Soils that shrink or swell are found throughout the United States. Soils with shrink/swell potential create difficult stability problems for buildings constructed on these soils. As the ground surface water content increases, the soil swells and expands upward. As the ground surface water content decreases, the soil shrinks and the ground surface recedes and pulls away from the foundation. These conditions particularly create problems in homes with shallow foundations. Read about Foundation Basics.
There are no perfect soil conditions for building houses. When a developer searches for land to build on, he selects land for various reasons, which may include availability, price, proximity to schools, and proximity to industrial areas. The main reason for selecting a parcel to develop is that there is a high demand of people who want to purchase homes in that area and a profit can be made from building and selling those homes.

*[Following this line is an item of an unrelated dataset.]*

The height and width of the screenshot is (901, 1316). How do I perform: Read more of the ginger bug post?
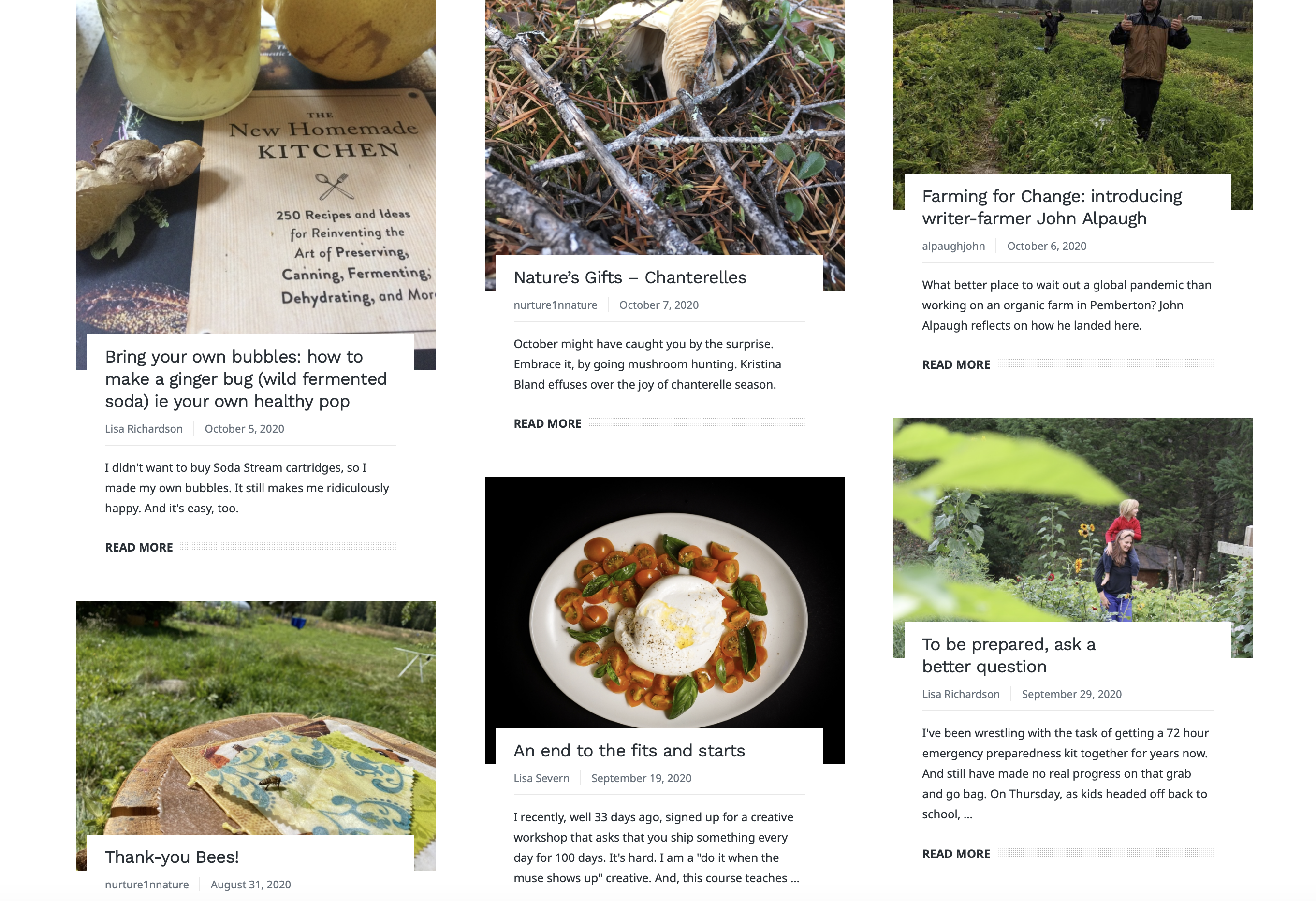pos(139,547)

The best way to find out if the soil beneath your house is expansive is to have a report done by a geo-technical engineer. In many housing developments a Soils Report is prepared, this requirement varies depending on the region or country.
A geo-technical engineer will drill soil brings on your site and take samples so these soil samples can be tested for expansiveness. These samples will show how expansive the soil is and at what depths. The geo-technical engineer will provide a written report on his findings.
What is the "active zone?"
From the ground surface downward, there is a depth over which expansive soils experience a change in moisture conditions as the climate (or seasons) change. This results in the soils shrinking or heaving. This zone is an average of 18’ deep.
A shallow foundation will be more impacted by soil and climate considerations than a deep foundation (see Foundation Basics for more information about shallow foundations).
Here is an overview of soil types:
• Expansive Clay Soils:
Expansive clay soil will swell/ expand when wet, and contract/recede when dry. If the foundation system is in the active zone (a shallow foundation), the foundation will expand/contract as moisture conditions change in the active zone.
• Select Fill/ Loam:
Select fill is normally defined as a sandy loam that is hardly effected by moisture variations. A building pad that is properly built with select fill/loam will support the foundation. Problems could arise if erosion occurs that effects the bearing capacity of the soil.
Sand will not change as moisture conditions change. However, sand can erode if drainage around the lot allows water to filter down under the foundation. Sand can also recede into a crack created by drying sub-soils and cause the foundation to drift (move horizontally).
Rock can erode and expand slightly only if it is a low density of shale. In some slope conditions, fractures/ faults in the rock can allow sliding and failure if not properly pinned with tie back anchors.
When a structure is supported by various soil conditions, the house may move in accordance with each soil type. As an example, if one half of the foundation sits upon expansive clay and the other half bears on select fill and/or rock, the amount of seasonal movement will vary from one half of the house to the other. If the foundation system is not properly designed, the differential movement may cause damage to the foundation and structure.
Many times building pads will be cut and/or filled so the bearing soil is all of the same type.